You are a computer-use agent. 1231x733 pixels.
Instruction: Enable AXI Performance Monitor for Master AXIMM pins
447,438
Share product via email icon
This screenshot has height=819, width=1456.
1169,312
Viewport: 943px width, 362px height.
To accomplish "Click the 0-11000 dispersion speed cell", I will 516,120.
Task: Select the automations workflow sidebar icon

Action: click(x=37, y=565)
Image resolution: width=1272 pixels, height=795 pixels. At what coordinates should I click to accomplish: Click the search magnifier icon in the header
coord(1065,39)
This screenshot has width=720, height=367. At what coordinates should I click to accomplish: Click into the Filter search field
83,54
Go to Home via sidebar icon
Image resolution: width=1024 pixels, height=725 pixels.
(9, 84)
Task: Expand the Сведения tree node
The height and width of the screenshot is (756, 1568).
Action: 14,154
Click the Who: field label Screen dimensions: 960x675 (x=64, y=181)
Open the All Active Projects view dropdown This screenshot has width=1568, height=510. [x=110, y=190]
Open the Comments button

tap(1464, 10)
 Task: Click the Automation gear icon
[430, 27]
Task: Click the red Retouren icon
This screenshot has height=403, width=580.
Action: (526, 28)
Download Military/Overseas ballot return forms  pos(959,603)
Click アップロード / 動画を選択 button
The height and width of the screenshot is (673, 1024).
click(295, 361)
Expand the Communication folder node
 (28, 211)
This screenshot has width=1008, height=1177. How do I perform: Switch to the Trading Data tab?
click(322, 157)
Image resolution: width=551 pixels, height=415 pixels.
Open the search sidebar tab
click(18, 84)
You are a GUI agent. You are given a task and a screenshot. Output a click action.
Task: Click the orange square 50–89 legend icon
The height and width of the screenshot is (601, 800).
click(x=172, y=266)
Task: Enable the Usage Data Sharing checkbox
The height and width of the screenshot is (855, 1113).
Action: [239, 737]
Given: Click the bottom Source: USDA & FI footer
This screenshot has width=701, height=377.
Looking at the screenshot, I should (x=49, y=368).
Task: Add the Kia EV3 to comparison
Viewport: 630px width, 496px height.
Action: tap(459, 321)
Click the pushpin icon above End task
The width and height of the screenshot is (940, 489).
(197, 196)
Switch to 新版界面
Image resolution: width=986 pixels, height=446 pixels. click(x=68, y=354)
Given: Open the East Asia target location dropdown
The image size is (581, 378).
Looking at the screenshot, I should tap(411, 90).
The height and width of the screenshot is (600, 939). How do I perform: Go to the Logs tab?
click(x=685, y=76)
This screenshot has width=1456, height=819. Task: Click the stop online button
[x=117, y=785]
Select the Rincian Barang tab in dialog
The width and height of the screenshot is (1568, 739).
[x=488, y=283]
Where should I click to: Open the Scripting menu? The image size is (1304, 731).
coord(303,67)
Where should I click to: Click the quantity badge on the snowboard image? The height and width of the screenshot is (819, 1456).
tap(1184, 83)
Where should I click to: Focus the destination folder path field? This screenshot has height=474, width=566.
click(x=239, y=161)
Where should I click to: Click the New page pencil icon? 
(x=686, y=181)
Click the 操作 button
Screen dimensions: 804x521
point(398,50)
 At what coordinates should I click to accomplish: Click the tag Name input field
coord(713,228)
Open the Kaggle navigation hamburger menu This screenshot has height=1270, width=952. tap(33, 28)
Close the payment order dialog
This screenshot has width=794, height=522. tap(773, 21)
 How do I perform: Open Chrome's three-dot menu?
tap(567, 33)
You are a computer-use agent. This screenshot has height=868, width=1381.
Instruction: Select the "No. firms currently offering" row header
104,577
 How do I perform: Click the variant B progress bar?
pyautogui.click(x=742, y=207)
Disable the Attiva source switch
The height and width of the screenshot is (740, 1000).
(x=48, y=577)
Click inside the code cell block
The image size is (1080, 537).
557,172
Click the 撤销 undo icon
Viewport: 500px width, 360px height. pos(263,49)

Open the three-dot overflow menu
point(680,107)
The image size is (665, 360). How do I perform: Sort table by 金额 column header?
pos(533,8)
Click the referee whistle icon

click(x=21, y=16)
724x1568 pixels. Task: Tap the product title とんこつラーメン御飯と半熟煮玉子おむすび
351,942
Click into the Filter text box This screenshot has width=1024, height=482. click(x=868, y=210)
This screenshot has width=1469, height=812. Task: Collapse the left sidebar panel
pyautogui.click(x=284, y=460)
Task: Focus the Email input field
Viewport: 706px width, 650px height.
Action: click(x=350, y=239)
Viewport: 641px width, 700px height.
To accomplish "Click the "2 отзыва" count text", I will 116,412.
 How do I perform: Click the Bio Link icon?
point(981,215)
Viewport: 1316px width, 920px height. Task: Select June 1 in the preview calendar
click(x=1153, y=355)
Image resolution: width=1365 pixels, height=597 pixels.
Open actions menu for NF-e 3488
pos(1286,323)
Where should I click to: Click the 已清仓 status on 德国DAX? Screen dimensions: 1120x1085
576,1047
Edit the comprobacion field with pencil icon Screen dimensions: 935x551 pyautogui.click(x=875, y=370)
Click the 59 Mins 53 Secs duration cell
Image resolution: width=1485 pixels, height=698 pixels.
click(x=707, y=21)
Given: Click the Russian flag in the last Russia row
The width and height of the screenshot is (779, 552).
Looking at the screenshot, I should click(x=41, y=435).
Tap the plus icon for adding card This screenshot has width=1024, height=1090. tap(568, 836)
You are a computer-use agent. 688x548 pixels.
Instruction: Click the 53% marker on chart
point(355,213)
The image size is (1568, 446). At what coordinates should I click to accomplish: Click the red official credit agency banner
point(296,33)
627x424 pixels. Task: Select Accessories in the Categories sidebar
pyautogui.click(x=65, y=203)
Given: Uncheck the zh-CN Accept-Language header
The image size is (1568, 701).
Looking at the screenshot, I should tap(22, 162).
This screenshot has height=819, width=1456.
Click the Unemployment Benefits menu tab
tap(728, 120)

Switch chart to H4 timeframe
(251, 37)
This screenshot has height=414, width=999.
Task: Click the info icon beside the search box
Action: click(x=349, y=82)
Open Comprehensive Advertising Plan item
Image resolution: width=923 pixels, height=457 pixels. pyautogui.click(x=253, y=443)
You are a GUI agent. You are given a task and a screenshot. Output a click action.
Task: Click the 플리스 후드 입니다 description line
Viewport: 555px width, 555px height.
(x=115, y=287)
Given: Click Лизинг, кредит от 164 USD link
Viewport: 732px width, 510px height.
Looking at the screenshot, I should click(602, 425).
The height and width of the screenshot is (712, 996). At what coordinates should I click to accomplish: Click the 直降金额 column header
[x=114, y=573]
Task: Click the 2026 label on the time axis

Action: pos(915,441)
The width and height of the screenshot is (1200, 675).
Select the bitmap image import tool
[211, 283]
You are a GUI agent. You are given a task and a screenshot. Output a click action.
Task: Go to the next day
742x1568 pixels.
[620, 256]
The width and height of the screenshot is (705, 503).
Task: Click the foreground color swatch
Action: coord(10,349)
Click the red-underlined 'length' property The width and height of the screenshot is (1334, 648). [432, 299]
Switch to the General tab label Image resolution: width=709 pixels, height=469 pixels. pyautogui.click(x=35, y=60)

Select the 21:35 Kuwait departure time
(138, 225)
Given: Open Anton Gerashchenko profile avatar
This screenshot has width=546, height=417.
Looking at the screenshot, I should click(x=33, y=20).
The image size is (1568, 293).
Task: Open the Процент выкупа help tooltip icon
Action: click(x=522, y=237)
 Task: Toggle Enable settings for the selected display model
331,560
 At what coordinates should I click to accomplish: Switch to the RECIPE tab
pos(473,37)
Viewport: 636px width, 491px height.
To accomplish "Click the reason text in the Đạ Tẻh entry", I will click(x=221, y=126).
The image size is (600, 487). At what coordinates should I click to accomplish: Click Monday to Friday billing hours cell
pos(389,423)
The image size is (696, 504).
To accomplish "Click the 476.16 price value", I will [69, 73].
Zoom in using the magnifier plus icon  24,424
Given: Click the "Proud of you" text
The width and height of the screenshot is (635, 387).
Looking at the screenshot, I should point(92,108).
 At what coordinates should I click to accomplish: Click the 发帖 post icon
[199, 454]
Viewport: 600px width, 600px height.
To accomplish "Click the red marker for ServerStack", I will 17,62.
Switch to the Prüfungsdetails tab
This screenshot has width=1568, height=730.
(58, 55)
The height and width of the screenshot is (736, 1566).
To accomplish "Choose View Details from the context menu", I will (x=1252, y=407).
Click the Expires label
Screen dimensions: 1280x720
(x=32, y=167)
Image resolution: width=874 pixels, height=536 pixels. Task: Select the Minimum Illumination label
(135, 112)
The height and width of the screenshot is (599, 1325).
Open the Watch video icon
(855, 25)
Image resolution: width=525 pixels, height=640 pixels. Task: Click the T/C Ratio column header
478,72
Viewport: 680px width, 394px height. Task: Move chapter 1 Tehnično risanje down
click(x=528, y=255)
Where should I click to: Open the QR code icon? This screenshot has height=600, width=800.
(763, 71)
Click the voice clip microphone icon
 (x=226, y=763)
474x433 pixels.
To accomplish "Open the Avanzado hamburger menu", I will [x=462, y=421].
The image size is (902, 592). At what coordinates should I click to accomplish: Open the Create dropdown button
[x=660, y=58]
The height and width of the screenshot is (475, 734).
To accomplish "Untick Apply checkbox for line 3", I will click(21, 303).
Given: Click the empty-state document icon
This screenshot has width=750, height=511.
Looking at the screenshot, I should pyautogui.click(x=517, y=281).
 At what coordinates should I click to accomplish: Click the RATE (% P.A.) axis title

## PROBLEM REQUIREMENTS
In the listing above, start at the line with "Select the 21:35 Kuwait departure time", go on through the line with "Given: Open Anton Gerashchenko profile avatar", and copy each of those lines exactly; leave out all the rest.

## SOLUTION
Select the 21:35 Kuwait departure time
(138, 225)
Given: Open Anton Gerashchenko profile avatar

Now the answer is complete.